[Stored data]
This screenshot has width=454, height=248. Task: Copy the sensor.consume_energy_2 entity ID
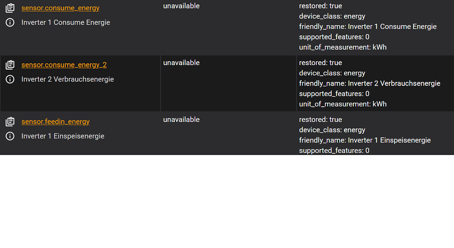pyautogui.click(x=10, y=65)
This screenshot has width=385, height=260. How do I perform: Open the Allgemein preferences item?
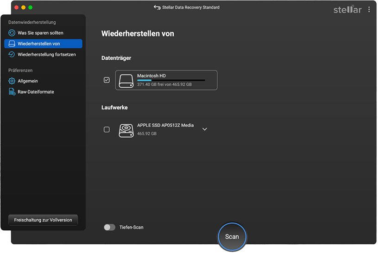point(28,81)
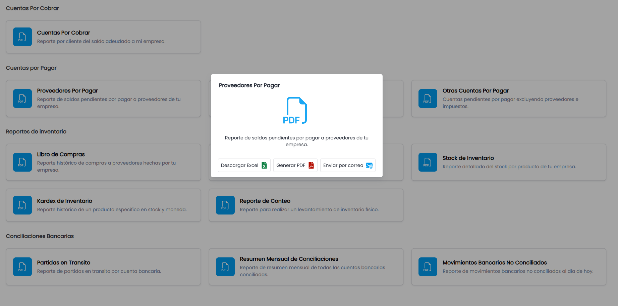The width and height of the screenshot is (618, 306).
Task: Click the PDF icon beside Reporte de Conteo
Action: pos(225,205)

* **Assigned task**:
Please output each line above exactly and omit all images.

* **Written solution**:
This screenshot has width=454, height=248. Task: Copy the sensor.consume_energy_2 entity ID
pyautogui.click(x=10, y=65)
This screenshot has width=385, height=260. How do I perform: Open the Allgemein preferences item?
point(28,81)
The width and height of the screenshot is (618, 306).
Task: Click the PDF icon beside Reporte de Conteo
Action: pos(225,205)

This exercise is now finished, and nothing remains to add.